§ Work item
If a line in the records below holds the word "Open", copy it.

§ Dataset extract
• • • •
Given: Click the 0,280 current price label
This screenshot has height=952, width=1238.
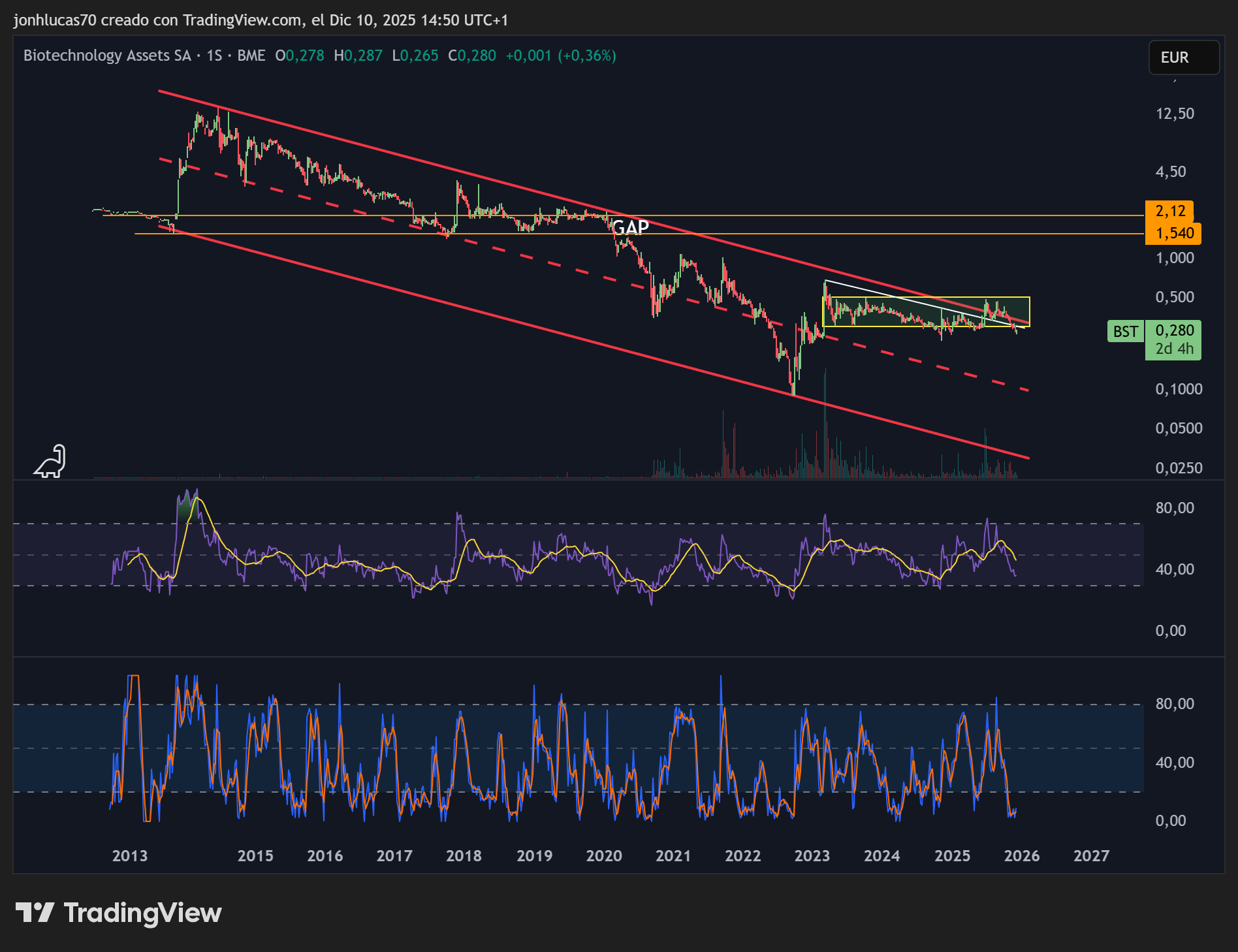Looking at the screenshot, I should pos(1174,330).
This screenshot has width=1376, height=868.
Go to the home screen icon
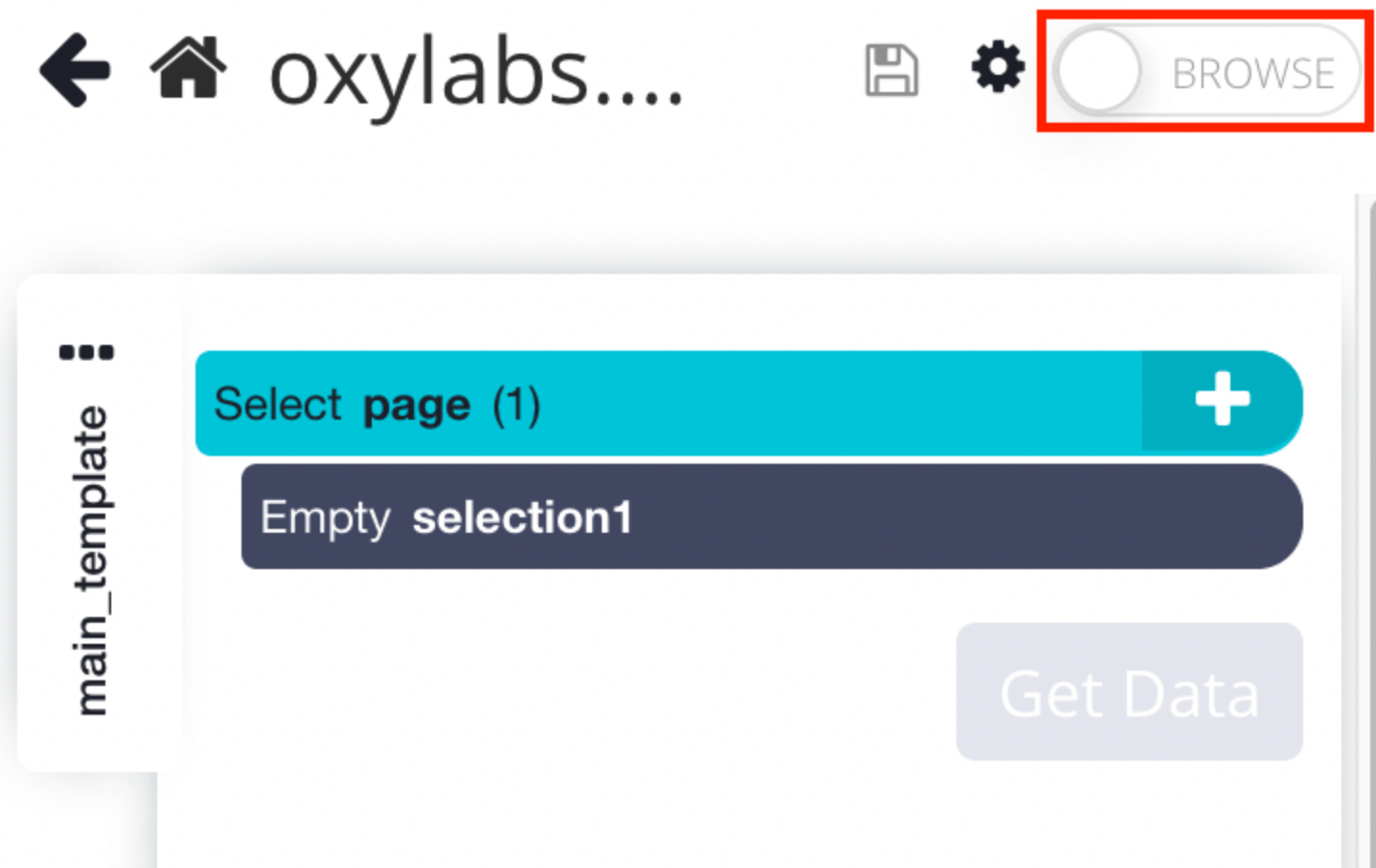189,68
• • • •
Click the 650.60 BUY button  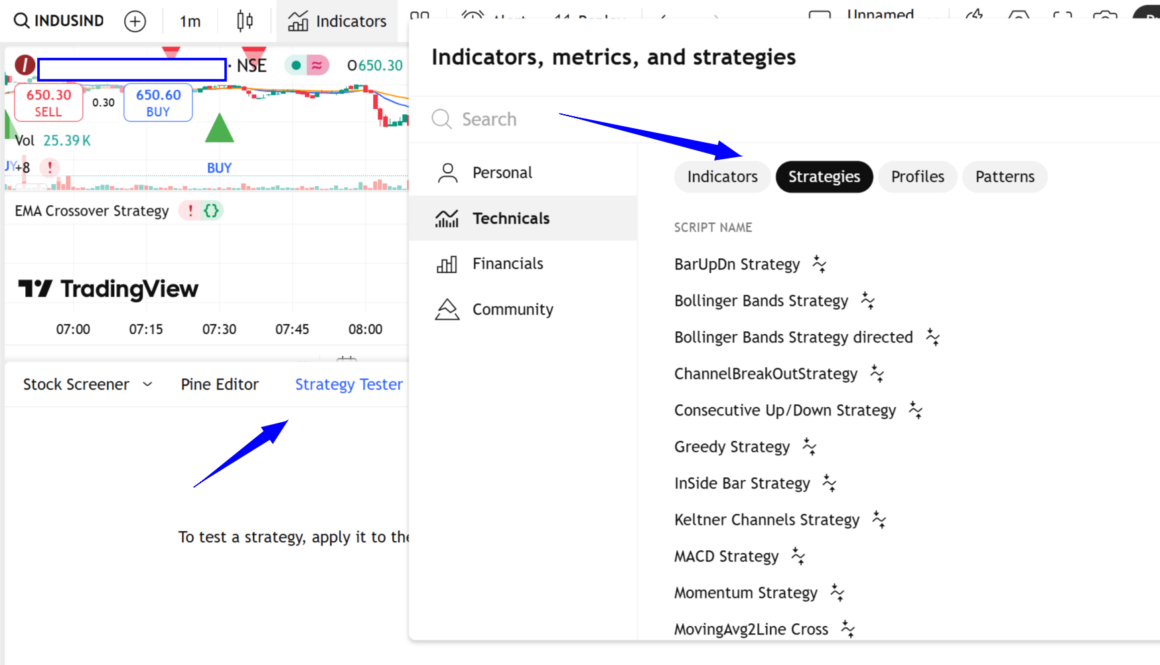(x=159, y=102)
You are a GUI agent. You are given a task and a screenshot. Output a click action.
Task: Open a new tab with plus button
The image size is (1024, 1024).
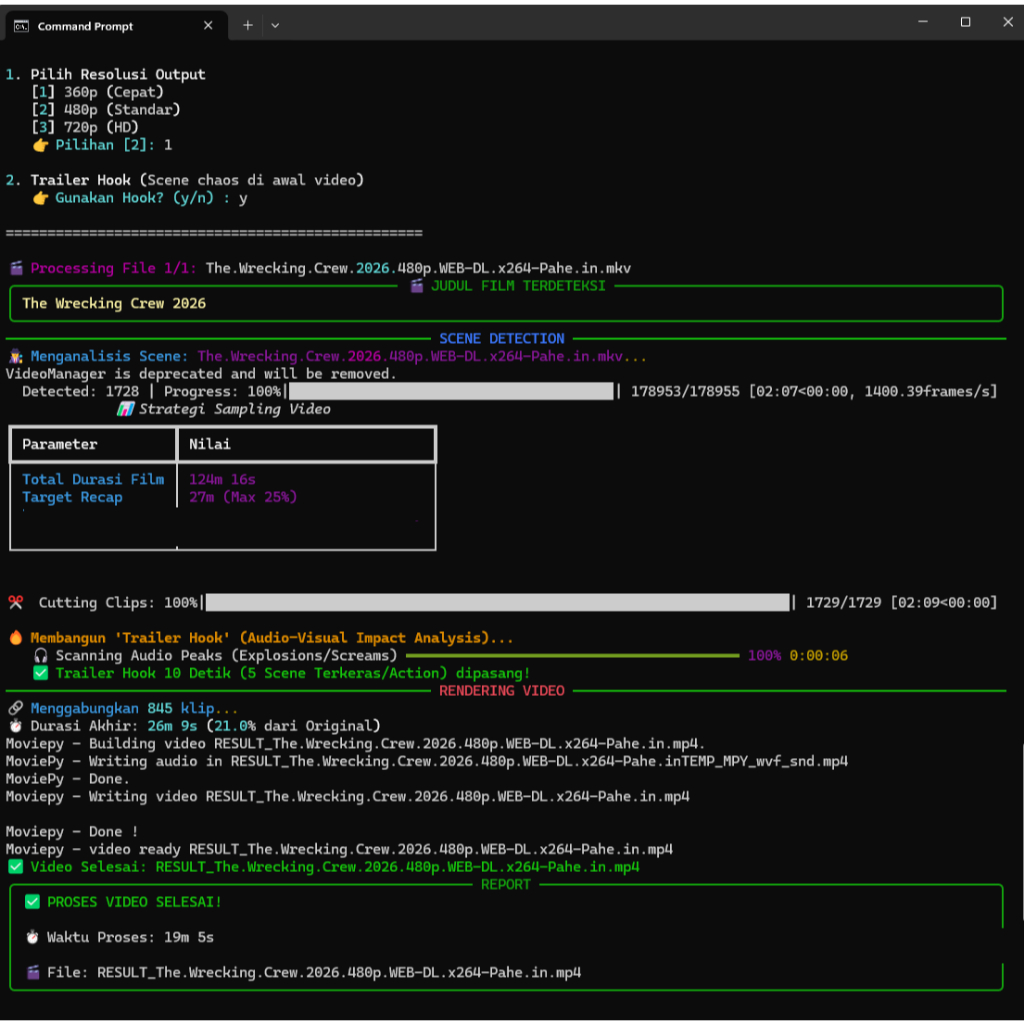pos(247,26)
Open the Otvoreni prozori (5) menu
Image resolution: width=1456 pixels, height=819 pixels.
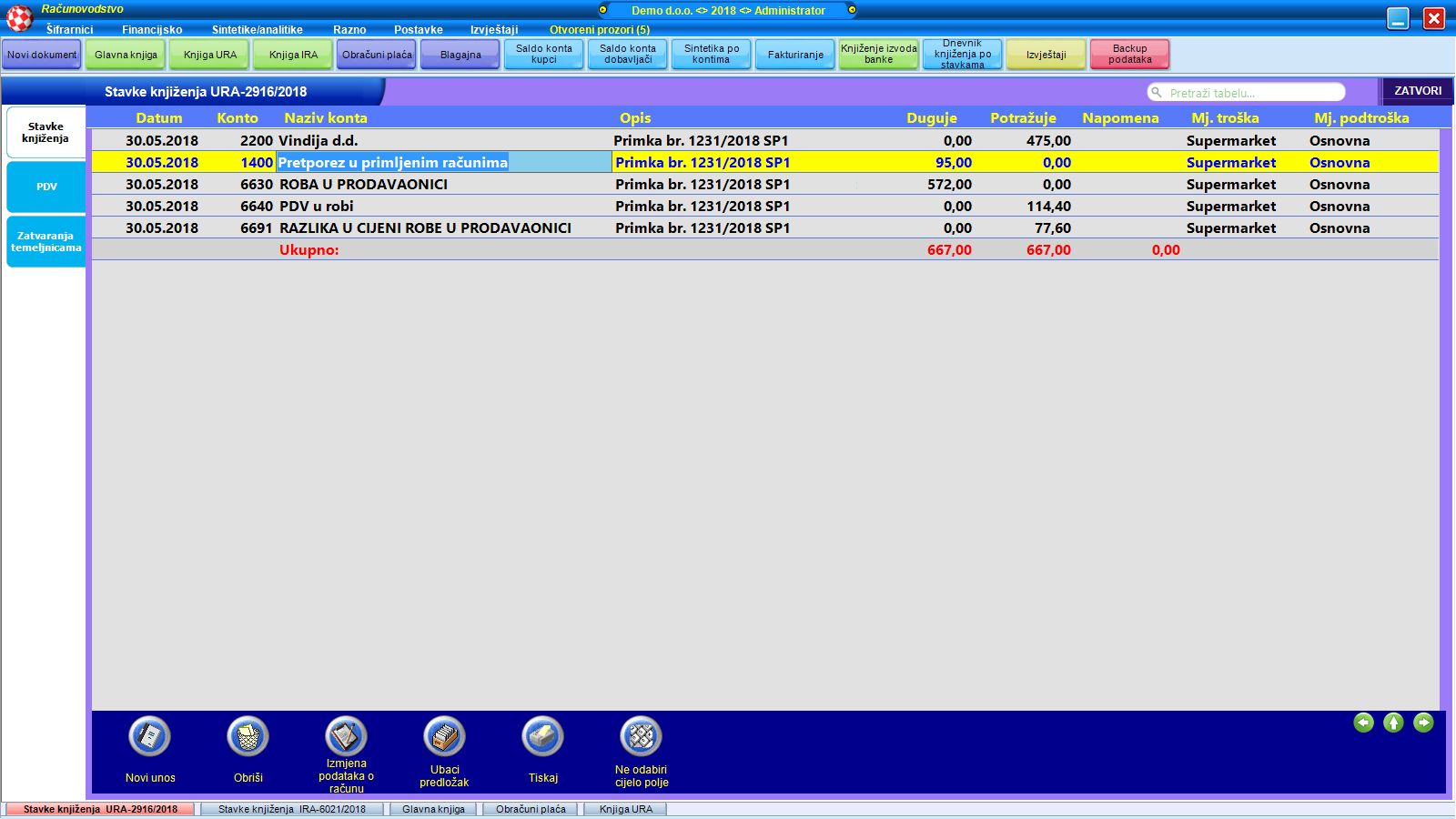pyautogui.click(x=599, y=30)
• • • •
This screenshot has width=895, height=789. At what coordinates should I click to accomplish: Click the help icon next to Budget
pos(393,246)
• • • •
§ Your solution
Task: Open a new tab with plus button
Open the Otvoreni prozori (5) menu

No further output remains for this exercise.